Samorealizacja rodzi się i dojrzewa dzięki swoistej świadomości, świadomości, którą wielu różnych ludzi opisuje na wiele różnych sposobów. Na przykład mistycy mówią o niej jako o dostrzeganiu boskiej natury i doskonałości świata. Richard Bucke nazwał ją świadomością kosmiczną, Buber mówił w tym kontekście relacji ja–ty, a Maslow opatrzył ją mianem „poznania bytu”. My posłużymy się terminem Uspieńskiego i nazwiemy tę umiejętność dostrzeganiem cudowności. „Cudowność” oznacza tutaj zjawiska nie tylko wyjątkowe, ale również zwyczajne, ponieważ można ją dostrzec absolutnie we wszystkim, jeżeli tylko jesteśmy dostatecznie wyczuleni. Kiedy uwolnimy nasz aparat poznawczy od ustalonych z góry pojęć i osobistych oczekiwań, będziemy mogli postrzegać świat takim, jaki on jest sam w sobie, i zobaczymy go w całej jego wspaniałości. […] Dostrzeganie cudowności nie wymaga wiary ani żadnych założeń wstępnych.

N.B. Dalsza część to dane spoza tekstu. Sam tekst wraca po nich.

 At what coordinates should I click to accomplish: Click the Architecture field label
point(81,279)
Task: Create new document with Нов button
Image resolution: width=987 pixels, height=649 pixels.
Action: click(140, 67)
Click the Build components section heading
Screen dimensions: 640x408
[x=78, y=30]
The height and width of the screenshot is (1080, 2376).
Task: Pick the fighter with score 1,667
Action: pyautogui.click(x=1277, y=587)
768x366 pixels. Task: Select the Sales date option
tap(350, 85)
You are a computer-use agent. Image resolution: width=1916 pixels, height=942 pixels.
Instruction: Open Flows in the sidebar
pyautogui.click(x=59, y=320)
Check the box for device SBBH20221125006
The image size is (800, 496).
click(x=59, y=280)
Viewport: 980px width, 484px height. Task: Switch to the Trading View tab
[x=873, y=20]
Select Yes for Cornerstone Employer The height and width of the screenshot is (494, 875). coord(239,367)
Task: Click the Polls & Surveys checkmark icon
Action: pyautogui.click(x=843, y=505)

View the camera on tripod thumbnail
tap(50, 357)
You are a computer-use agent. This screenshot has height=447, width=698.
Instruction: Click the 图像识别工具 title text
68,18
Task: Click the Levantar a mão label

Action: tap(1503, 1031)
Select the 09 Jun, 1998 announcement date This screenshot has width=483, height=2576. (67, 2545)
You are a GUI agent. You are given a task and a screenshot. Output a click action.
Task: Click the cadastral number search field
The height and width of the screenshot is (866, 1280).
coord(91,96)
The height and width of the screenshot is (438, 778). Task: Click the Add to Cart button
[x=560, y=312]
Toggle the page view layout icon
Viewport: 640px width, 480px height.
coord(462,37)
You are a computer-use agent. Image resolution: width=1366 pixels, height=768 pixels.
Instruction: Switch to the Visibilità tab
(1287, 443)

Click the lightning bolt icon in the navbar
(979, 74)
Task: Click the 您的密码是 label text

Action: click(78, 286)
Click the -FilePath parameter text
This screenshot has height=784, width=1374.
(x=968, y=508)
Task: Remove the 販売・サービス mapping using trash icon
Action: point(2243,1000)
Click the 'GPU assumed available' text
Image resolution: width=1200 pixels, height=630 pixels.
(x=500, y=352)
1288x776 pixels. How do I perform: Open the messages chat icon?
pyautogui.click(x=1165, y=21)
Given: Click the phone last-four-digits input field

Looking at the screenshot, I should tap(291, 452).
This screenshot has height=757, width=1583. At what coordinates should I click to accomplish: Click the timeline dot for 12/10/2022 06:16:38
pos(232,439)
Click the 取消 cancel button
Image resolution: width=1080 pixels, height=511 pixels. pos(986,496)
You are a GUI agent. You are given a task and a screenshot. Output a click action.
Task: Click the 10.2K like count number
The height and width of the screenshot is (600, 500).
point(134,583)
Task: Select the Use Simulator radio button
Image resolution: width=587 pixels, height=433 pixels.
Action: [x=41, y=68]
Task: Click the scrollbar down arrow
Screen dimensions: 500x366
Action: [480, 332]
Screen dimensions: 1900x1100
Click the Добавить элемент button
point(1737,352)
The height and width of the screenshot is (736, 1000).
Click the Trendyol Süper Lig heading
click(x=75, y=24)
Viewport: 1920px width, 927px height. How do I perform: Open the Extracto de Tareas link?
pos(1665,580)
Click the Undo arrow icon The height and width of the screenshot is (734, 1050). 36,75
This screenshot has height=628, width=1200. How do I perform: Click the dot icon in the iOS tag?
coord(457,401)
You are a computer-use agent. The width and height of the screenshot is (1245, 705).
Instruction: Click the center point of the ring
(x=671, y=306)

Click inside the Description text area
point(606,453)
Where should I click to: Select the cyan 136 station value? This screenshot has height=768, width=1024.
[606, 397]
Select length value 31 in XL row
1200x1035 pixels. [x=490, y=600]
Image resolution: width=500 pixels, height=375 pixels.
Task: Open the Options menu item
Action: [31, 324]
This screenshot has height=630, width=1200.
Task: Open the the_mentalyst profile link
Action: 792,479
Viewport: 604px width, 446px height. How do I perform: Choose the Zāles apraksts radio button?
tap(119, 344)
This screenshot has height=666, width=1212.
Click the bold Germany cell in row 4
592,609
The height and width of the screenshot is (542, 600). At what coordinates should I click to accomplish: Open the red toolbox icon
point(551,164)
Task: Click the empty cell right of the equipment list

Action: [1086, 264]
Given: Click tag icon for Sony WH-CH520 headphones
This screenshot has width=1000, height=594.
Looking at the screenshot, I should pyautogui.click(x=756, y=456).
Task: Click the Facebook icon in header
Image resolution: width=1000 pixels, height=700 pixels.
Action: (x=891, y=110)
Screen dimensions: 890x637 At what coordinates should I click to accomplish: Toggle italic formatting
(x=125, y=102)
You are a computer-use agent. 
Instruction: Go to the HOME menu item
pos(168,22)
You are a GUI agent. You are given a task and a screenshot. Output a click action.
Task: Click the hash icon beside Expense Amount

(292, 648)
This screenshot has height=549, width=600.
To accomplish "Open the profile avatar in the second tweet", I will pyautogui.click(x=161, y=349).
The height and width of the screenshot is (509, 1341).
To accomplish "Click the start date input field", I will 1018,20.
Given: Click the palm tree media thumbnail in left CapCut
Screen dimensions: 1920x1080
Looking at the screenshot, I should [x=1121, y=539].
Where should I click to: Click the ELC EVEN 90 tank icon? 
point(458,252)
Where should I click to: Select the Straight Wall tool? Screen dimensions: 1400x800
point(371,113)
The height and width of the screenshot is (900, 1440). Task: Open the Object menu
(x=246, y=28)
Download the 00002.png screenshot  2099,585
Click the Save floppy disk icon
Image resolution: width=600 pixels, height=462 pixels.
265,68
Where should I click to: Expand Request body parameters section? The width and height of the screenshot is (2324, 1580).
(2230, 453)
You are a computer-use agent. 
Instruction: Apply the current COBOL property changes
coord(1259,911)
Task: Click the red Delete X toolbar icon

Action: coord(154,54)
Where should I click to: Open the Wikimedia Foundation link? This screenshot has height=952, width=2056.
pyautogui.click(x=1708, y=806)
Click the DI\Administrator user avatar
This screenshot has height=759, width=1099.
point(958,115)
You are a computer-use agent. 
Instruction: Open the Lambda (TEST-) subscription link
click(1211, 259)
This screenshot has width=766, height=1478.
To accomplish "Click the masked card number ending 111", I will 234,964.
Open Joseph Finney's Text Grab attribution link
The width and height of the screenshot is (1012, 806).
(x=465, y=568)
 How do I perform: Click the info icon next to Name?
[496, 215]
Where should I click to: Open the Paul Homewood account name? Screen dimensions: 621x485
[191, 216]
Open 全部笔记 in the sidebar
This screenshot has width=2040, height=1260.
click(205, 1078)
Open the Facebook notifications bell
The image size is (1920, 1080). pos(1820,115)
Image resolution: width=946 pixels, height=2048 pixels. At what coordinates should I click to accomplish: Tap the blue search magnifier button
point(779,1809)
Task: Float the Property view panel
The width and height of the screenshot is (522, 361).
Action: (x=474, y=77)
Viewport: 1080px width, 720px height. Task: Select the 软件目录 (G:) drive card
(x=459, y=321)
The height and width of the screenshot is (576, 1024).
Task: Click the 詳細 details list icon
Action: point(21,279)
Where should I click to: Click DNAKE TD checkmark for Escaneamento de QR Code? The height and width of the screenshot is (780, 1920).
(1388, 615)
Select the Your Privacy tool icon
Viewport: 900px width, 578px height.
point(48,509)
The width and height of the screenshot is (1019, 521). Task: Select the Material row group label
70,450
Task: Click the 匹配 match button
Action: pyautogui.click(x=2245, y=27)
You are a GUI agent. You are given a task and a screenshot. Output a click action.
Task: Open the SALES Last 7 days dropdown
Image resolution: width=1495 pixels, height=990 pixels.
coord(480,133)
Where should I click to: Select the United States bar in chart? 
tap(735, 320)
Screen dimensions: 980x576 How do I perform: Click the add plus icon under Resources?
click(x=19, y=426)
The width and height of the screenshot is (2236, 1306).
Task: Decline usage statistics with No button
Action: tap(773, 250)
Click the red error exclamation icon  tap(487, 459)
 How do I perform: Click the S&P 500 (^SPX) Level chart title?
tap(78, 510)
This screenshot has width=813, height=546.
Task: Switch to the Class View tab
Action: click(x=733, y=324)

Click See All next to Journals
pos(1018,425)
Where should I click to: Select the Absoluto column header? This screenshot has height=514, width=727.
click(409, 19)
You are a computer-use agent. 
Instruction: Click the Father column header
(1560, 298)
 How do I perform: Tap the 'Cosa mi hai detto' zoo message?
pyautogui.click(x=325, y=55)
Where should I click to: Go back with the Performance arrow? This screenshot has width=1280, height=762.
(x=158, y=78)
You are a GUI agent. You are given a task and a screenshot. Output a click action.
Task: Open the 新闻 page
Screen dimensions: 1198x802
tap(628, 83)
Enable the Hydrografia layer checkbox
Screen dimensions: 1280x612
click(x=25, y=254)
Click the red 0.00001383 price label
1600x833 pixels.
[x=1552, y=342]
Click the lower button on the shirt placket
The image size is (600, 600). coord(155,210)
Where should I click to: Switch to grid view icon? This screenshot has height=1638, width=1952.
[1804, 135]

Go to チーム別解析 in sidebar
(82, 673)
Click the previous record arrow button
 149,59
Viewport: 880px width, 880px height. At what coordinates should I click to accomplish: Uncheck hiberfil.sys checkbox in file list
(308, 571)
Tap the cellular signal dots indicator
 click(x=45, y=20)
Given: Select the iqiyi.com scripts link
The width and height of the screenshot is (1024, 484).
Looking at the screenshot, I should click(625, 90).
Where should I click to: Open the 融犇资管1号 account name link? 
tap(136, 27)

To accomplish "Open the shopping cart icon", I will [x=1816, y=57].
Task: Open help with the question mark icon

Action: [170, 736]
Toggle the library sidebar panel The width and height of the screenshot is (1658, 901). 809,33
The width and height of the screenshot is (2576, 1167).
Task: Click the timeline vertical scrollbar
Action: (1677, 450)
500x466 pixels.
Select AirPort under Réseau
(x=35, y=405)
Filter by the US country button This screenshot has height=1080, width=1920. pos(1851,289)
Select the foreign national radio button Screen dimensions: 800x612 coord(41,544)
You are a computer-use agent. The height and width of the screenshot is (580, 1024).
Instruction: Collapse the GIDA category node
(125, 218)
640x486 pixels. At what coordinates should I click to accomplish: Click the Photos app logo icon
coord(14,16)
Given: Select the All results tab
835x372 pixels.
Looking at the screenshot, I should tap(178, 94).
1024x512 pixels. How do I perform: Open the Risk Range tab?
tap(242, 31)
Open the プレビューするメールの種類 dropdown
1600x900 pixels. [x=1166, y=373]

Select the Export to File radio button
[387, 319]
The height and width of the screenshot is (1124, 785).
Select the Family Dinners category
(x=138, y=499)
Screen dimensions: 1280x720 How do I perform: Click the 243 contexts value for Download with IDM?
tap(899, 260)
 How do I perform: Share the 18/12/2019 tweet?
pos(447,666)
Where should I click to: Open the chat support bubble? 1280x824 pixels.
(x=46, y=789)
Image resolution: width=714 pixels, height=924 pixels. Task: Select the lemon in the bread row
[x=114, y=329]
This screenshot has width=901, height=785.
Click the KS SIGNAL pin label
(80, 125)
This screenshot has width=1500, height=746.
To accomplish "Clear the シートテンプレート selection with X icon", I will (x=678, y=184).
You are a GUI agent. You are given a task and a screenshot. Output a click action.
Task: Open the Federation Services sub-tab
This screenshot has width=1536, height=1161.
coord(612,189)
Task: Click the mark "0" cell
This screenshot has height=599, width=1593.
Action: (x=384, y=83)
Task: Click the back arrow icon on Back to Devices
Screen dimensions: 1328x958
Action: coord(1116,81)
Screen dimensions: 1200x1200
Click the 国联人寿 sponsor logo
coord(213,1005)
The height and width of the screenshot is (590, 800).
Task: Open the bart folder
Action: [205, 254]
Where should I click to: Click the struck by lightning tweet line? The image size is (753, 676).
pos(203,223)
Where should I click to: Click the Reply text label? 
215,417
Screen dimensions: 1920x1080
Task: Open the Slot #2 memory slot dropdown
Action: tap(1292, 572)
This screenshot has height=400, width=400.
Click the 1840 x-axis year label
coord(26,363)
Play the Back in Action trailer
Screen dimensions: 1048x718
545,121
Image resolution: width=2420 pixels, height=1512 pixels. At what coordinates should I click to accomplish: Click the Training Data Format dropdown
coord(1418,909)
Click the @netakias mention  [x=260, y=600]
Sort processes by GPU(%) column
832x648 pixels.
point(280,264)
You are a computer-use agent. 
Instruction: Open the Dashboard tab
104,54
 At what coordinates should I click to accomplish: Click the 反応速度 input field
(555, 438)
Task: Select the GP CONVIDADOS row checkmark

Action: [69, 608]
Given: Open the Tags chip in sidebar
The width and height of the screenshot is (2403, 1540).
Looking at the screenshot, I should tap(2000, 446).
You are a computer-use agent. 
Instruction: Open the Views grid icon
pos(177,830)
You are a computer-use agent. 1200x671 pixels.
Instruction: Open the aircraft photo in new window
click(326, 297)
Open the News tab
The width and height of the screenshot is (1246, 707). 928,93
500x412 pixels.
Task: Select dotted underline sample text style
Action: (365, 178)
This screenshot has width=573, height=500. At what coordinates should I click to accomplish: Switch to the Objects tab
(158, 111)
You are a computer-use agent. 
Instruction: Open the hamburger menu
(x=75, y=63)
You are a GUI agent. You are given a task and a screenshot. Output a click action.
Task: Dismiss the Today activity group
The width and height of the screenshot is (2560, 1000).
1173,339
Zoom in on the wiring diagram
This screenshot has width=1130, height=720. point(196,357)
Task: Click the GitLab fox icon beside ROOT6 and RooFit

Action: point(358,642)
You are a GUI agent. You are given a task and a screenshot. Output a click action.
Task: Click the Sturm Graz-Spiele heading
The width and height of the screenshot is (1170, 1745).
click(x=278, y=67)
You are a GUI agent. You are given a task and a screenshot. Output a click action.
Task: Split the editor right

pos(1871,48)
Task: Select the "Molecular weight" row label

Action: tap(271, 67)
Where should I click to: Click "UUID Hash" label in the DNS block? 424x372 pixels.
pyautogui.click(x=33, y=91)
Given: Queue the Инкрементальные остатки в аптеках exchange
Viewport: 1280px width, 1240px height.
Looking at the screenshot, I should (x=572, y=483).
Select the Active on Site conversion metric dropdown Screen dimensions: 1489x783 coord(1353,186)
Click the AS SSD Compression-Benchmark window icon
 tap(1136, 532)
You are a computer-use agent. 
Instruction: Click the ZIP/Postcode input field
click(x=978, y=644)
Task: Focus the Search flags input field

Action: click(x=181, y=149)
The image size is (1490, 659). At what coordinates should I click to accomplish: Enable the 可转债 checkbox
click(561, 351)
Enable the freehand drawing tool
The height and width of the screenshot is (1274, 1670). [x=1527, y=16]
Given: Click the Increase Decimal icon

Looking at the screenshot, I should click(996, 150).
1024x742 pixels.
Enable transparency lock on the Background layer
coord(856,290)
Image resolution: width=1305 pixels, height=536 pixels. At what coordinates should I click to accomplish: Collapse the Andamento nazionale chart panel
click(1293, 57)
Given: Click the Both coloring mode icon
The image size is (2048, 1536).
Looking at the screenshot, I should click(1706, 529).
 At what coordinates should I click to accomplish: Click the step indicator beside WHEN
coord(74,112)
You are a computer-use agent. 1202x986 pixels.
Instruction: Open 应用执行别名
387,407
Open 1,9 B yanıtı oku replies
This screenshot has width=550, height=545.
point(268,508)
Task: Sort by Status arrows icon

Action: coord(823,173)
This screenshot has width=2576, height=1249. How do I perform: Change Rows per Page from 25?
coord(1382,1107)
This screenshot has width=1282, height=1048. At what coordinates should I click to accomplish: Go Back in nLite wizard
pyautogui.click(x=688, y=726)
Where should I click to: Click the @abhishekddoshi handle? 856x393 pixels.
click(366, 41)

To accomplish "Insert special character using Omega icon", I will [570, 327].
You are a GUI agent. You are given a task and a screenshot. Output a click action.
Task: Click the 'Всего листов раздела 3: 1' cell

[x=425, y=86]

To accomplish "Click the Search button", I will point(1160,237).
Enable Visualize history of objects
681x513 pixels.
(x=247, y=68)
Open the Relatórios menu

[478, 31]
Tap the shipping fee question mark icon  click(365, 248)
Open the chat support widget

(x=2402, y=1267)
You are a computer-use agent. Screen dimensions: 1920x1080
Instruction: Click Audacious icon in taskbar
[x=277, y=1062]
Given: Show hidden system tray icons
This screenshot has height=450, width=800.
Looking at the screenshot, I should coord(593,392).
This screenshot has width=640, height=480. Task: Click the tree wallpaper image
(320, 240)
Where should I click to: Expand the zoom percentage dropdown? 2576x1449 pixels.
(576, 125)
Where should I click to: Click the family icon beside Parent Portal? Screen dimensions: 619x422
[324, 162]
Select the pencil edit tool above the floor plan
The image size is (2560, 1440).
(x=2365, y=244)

Jest to wyłącznie kwestia wytężonego zwracania uwagi na materię życia, czyli na to, co jest tak powszechne, że w ogóle się nad tym nie zastanawiamy. Prawdziwa cudowność świata pojawia się wszędzie, w najmniejszych częściach naszego organizmu, w wielkich przestrzeniach kosmosu, a także w powiązaniu między wszystkimi wymiarami a elementami rzeczywistości. […] Stanowimy cząstkę precyzyjnie zorganizowanego ekosystemu, w którym współzależności towarzyszy indywidualizacja. Każdy z nas jest jednostką, ale również częścią większej całości, elementem czegoś ogromnego i nieopisanie pięknego. Dostrzeganie cudowności stanowi subiektywną istotę samorealizacji, źródło najlepszych cech i najwspanialszych doświadczeń człowieka.

Doświadczenie zjednoczenia ogromu kosmosu z „najmniejszą częścią naszego organizmu” w thelemie nazywa się zaślubinami Nuit i Hadita.

Samorealizacja to poznanie siebie. Crowley adresuje tę kwestię w Nowym Komentarzu do Księgi Prawa I:29:

Aby poznać siebie, każda Gwiazda, czyli Dusza, musi zjeść Owoc Drzewa Poznania Dobra i Zła, akceptując trud i ból jako część siebie oraz śmierć jako swój los. Innymi słowy, musi odsłonić przed sobą swoją naturę, formułując tę naturę jako dualność. Natura musi wyrazić siebie poprzez serię symbolicznych gestów, które są pozornie zewnętrzne wobec niej. Tak samo malarz odsłania jedną stronę swojego zachwycającego diamentu, pokrywając płótno kolorami w taki sposób, że obraz na pierwszy rzut oka wydaje się przedstawiać coś, co znajduje się poza nim. W rzeczywistości natura musi powtórzyć pierwotną magiję Nuith i Haditha, które ją stworzyły.

A zatem nasze doświadczenie cudowności musi być wszechogarniające i dotyczyć wszystkich aspektów istnienia – dobrych i złych, przyjemnych i bolesnych. To dlatego mówimy, że wola jest amoralna. To jedyna droga do pełni. Dzięki temu nabywamy wrażliwość artysty, który w bezpośrednio dotykających go zjawiskach i wydarzeniach widzi środki umożliwiające mu wyrażenie siebie. Wszechświat jawi mu się jako dzieło sztuki, a swoje życie postrzega jako cud.

Teraz dochodzi do nas znaczenie słów świętej księgi thelemy Liber Chet: „Oto gniew Boży, iż rzeczy te takie być powinny. Oto łaska Boża, iż rzeczy takie być powinny”.